(What to do):
**a)** Decide whether each statement below agrees with the piece on unanswered prayer. Answer yes or no for each and quote the words of the piece that decide it. (i) The men's prayer group opens its time with a psalm. (ii) The same plea appears four times in Psalm 80. (iii) LORD is called the proper name of God.
**b)** Quote the stretch of the piece on unanswered prayer from "At first, he" through "Yahweh or Jehovah.".

(Text for analysis):

Thursday, April 28, 2022

Prayer’s Purpose

April 28, 2022


For those of us who are praying people, most of us at one time or another have wondered why God doesn’t seem to be listening. Our petitions are earnest, but come up empty. In the present Bailey family saga, people have wondered about the justice of our son Nathan’s having brain tumors. “He’s such a nice guy,” they say. Or, “He loves Jesus and does so much,” as if being a follower of Jesus somehow exempts us from the nasty parts of life. 


I certainly don’t have the answers to all these questions, but this morning at our men’s prayer group, I did get a little insight into this matter of unanswered prayer. We begin our time with a psalm; today’s was psalm 80. The psalm is a lengthy question to God, asking how long Israel is going to have to suffer at the hands of her enemies. Three times in this psalm the exact same plea is offered, but with a notable difference in how God is addressed each time.


“Restore us, O God; Cause Your face to shine, And we shall be saved!” 


“Restore us, O God of hosts; Cause Your face to shine, And we shall be saved!” 


“Restore us, O LORD God of hosts; Cause Your face to shine, And we shall be saved!”

—Psalm 80:3,7,19 


At first, he cries out to God, what we might call the generic name for deity. The second time, he pleas with the “God of hosts,” or armies. God here is not so generic; he is the God who commands soldiers for war. The third plea is even more specific: the “LORD God of hosts,” LORD being the proper name of God, usually translated Yahweh or Jehovah. 


The prayer gains intensity with each repetition. This is no casual, off-hand prayer! It may have begun that way, but it doesn’t remain so. I think the very act of prayer was changing the one doing the praying. Prayer—genuine prayer—has a way of doing that. In the quest for deliverance, the one praying gradually came to a deeper awareness of the One to whom the prayer was offered.

(Data excerpts):
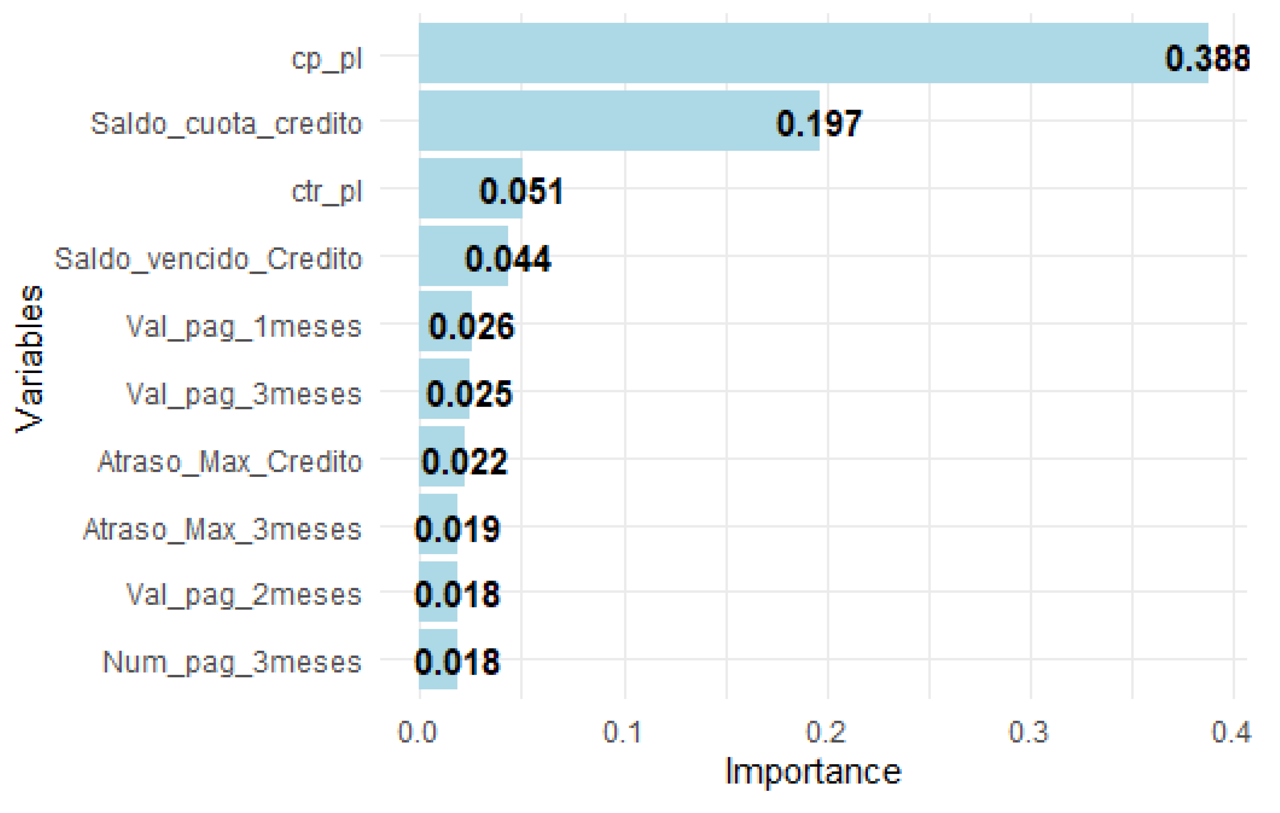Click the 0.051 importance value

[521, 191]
...
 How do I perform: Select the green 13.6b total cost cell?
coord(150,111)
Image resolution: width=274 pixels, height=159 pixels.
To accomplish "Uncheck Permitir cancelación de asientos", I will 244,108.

(Answers for this exercise):
**a)**
(i) Yes: "We begin our time with a psalm"
(ii) No: "Three times in this psalm the exact same plea is offered"
(iii) Yes: "LORD being the proper name of God"

**b)**
At first, he cries out to God, what we might call the generic name for deity. The second time, he pleas with the “God of hosts,” or armies. God here is not so generic; he is the God who commands soldiers for war. The third plea is even more specific: the “LORD God of hosts,” LORD being the proper name of God, usually translated Yahweh or Jehovah.